◆ What is being asked
Every line of the data below is to be written out again exactly.

[Saved entries]
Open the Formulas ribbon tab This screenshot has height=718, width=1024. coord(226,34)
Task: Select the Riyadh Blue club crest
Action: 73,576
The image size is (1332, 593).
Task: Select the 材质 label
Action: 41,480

◆ Problem solution
Open the Formulas ribbon tab This screenshot has height=718, width=1024. coord(226,34)
Task: Select the Riyadh Blue club crest
Action: 73,576
The image size is (1332, 593).
Task: Select the 材质 label
Action: 41,480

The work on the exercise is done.